Your instructions | Nothing in the listing should be altered when it is copied, and no picture goes into the copy.

----

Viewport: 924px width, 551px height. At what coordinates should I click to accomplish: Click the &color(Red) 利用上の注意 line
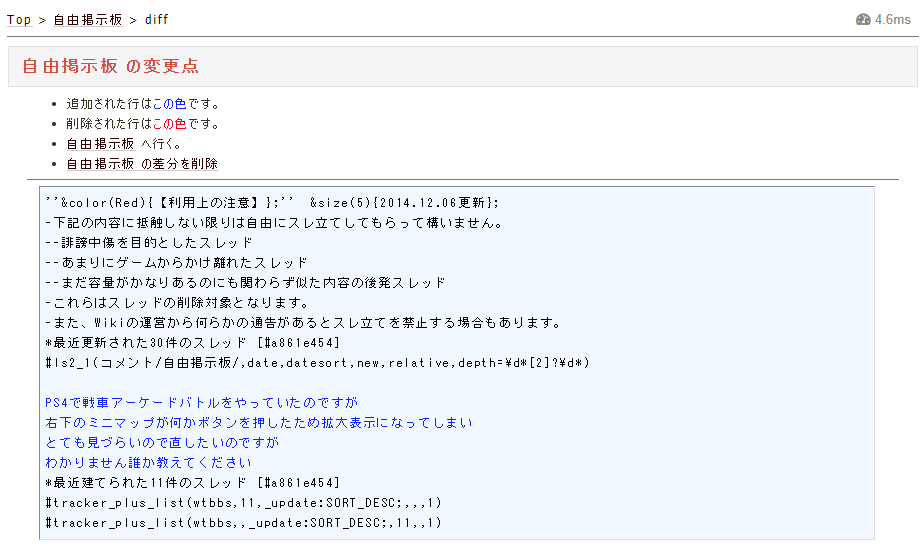pyautogui.click(x=272, y=202)
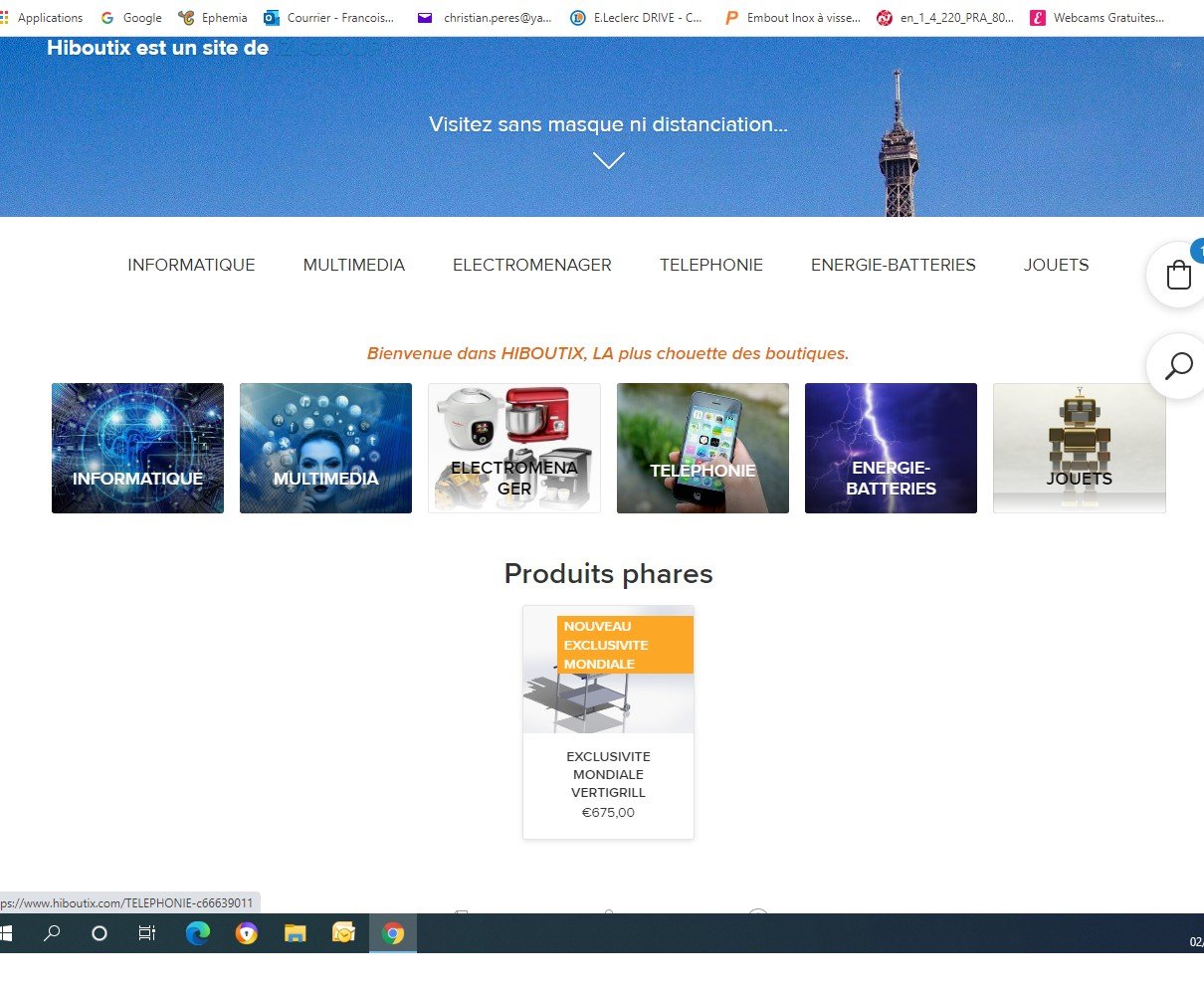1204x989 pixels.
Task: Open the ELECTROMENAGER menu item
Action: tap(532, 265)
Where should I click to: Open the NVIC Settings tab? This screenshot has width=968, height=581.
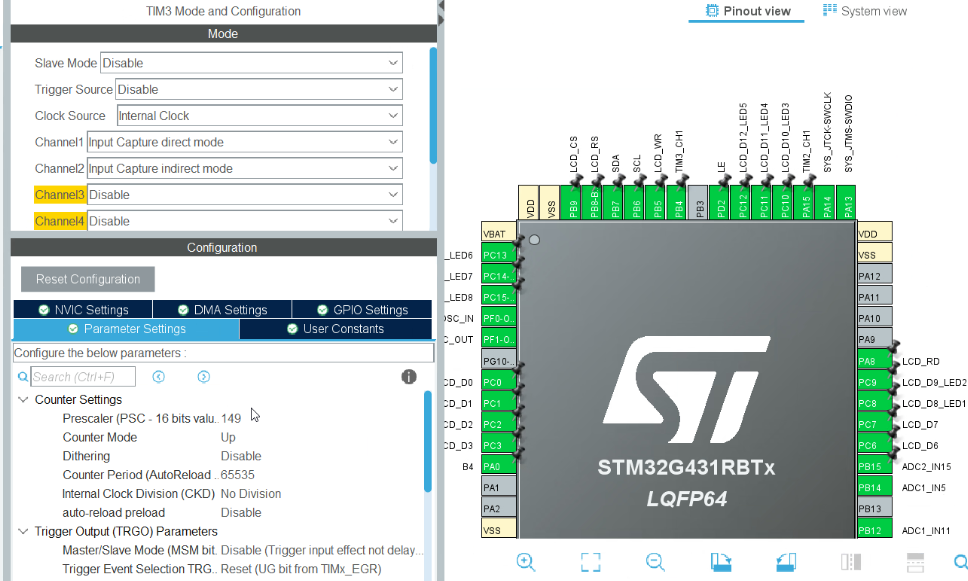click(x=83, y=310)
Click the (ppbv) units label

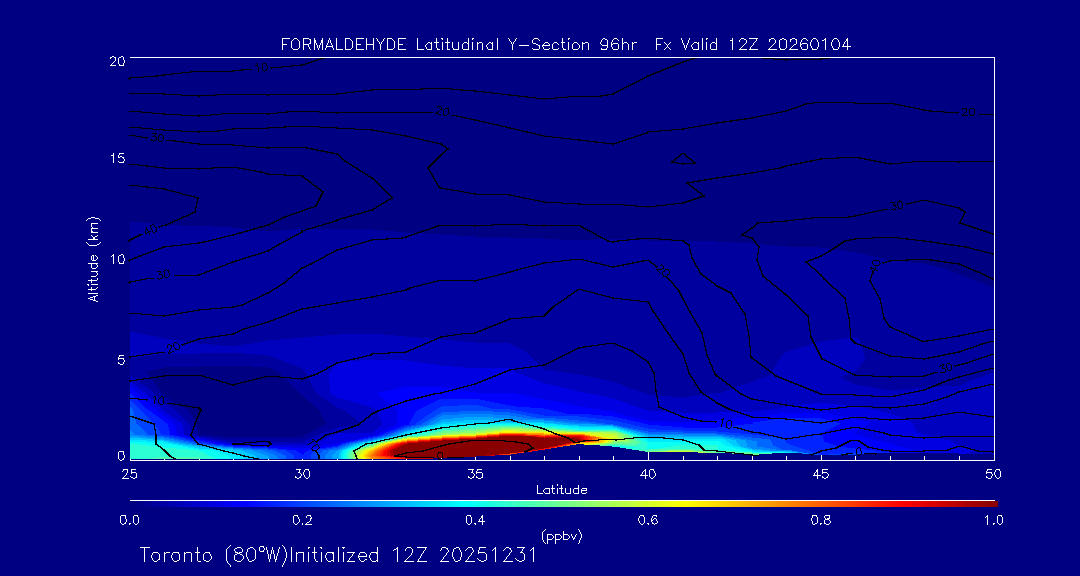coord(561,536)
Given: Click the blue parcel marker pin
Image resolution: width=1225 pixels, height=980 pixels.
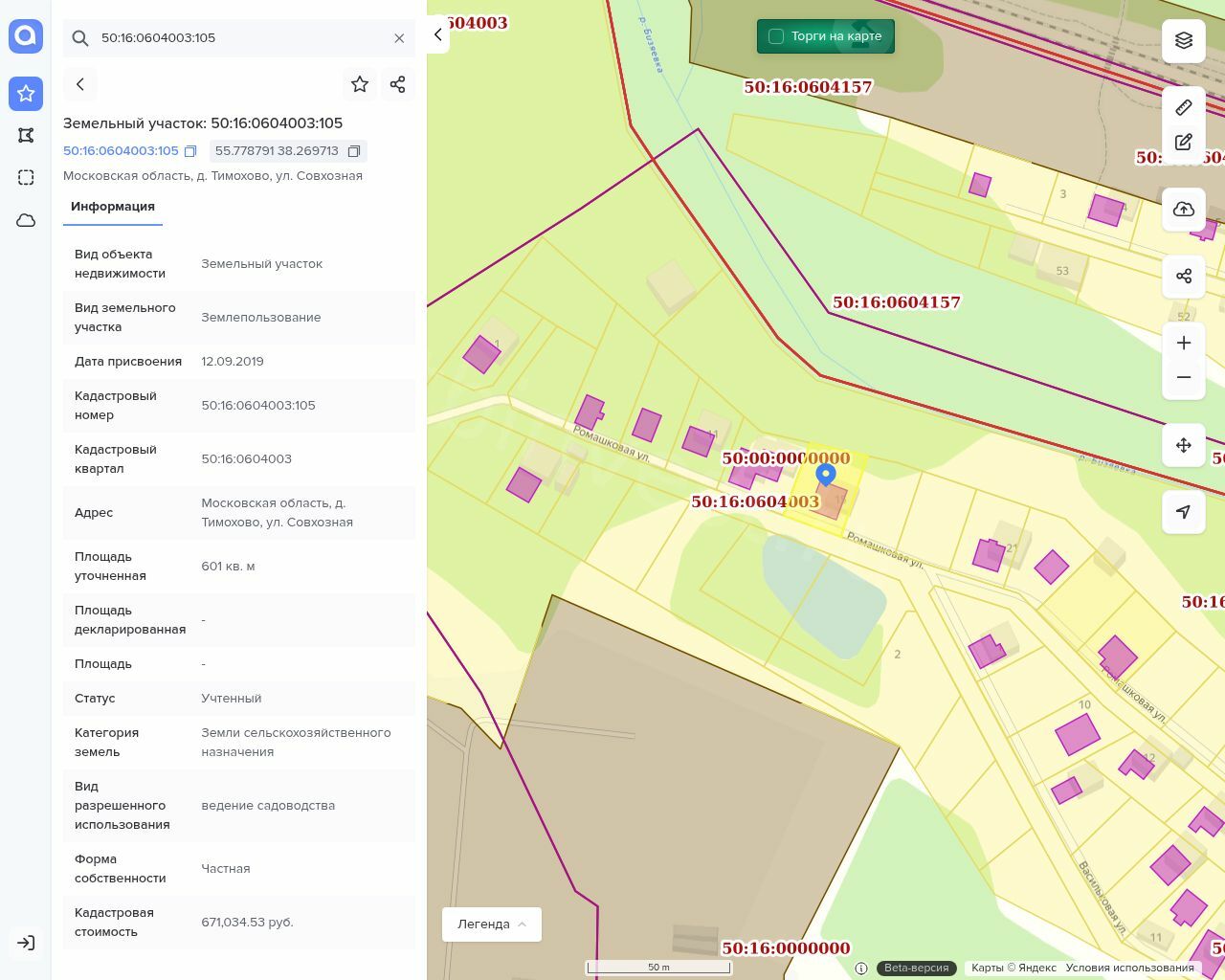Looking at the screenshot, I should (x=825, y=475).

----

Reply to the task |
Viewport: 924px width, 551px height. At what coordinates should I click to accomplish: Click the &color(Red) 利用上の注意 line
pyautogui.click(x=272, y=202)
1204x989 pixels.
Task: Open the ELECTROMENAGER menu item
Action: tap(532, 265)
Where should I click to: Open the NVIC Settings tab? This screenshot has width=968, height=581.
click(x=83, y=310)
Click the (ppbv) units label

coord(561,536)
Given: Click the blue parcel marker pin
Image resolution: width=1225 pixels, height=980 pixels.
Looking at the screenshot, I should (x=825, y=475).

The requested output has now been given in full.